Alternative Press (p.138) - 4 stars out of 5 -- "They're still crisp and cold...it's still possible to hear a human heart beating within the steel."
Kerrang (Magazine) (p.48) - "[A] stunning collection of intelligent metal that perfectly combines technicality with power and hits you in the gut with every track."
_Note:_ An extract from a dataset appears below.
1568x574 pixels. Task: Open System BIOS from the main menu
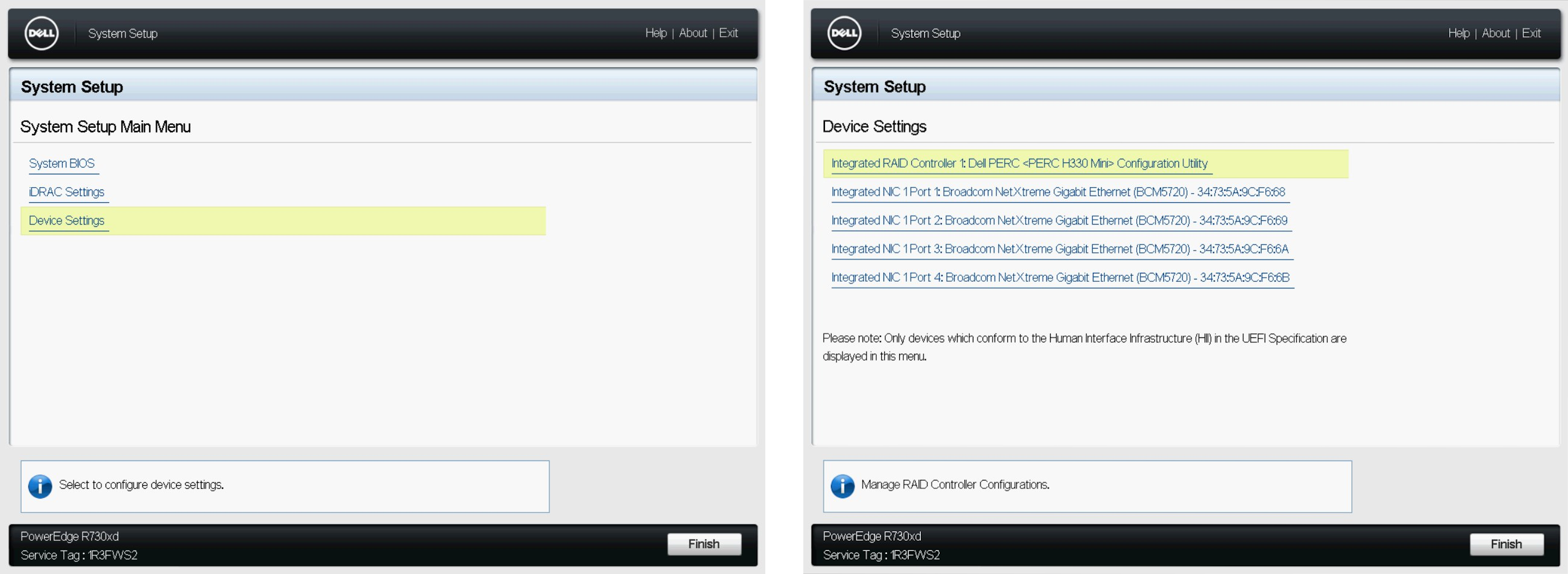click(x=62, y=164)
Easily one of the most scarily gifted bands in metal, Sweden's precise, devastating Meshuggah has returned with another set of explorations into carefully controlled mayhem. OBZEN continues their seemingly robotic mastery of complex, polyrhythmic thrash so expertly delivered it's unthinkable that it came from mere humans. The album's monochromatic austerity casts Meshuggah's metallic adventures in grim, grey light, as unfeeling and chilly as a morgue drawer. It's a vision of jazz pushed to its mathematical extreme and ruthlessly robbed of its vibrant color. What's left is a steel-hard reduction of angles and equations, and oppressive epics such as "Electric Red" and the disorienting "Pravus" flay like spinning razors. OBZEN'S inevitable approach cannot be stopped, and the band's groove is locked in tight enough to provide a locomotion that moves mountains. If ever music was to be accurately described as "heavy metal", Meshuggah's is it.